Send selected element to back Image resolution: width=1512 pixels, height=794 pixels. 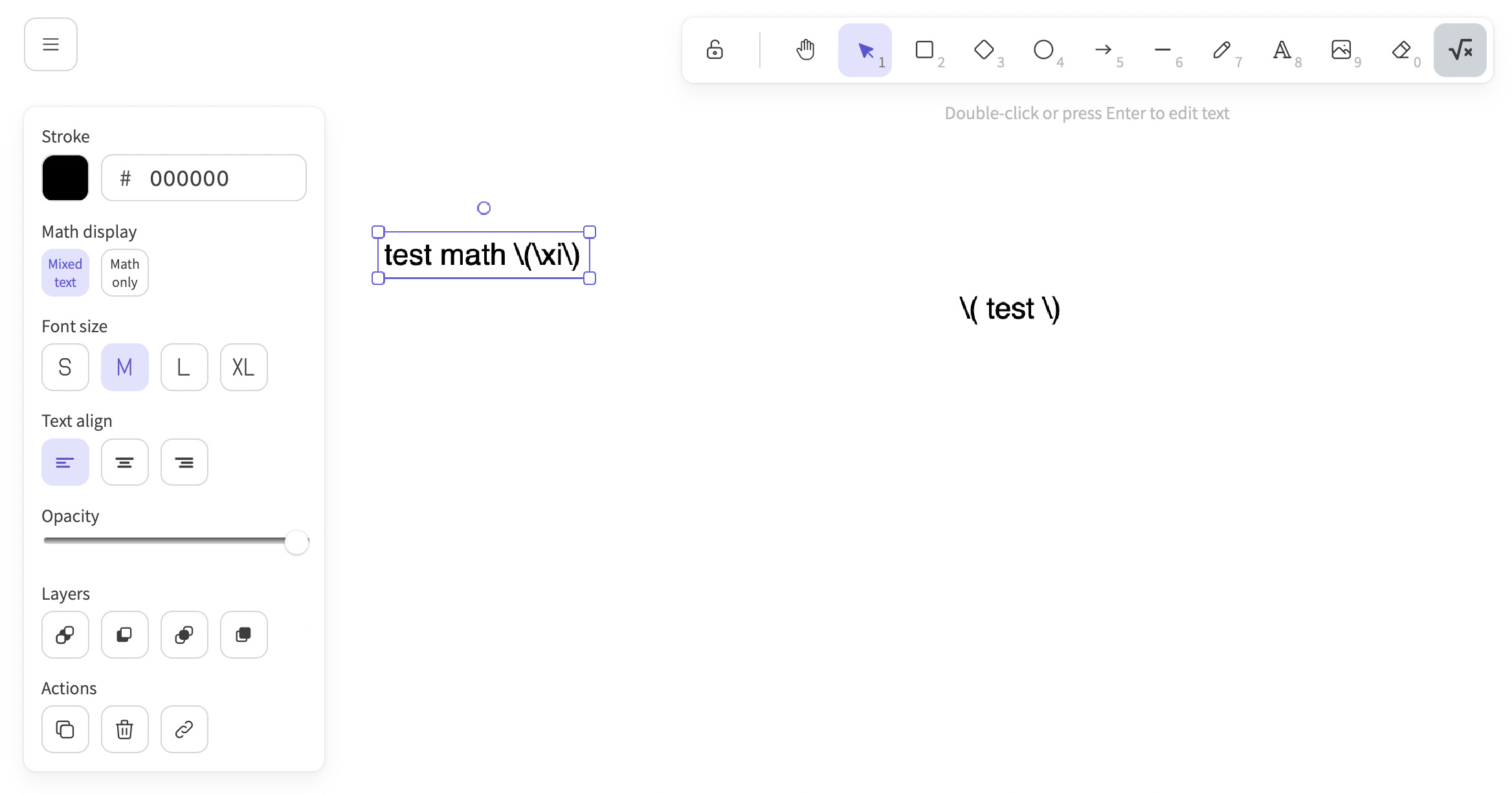pos(65,635)
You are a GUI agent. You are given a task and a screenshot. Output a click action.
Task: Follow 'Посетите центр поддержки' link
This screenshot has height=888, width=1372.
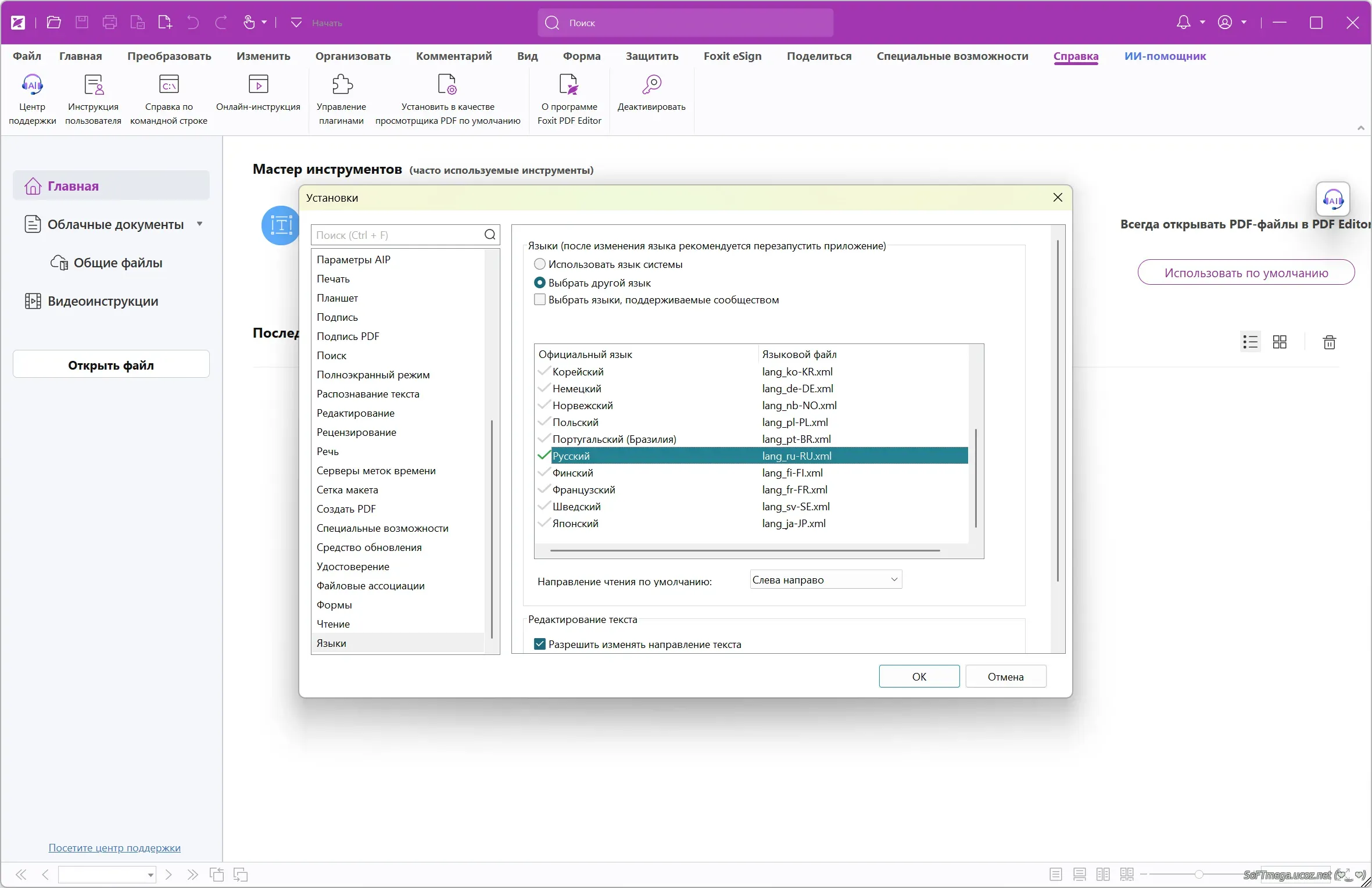click(x=114, y=848)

- AIM OF THE EXERCISE:
Leave the pictures out, then output exactly the lines from the "Task: Follow 'Посетите центр поддержки' link" line through the end of the records above, and no others.

- ANSWER TO THE EXERCISE:
Task: Follow 'Посетите центр поддержки' link
This screenshot has height=888, width=1372.
click(x=114, y=848)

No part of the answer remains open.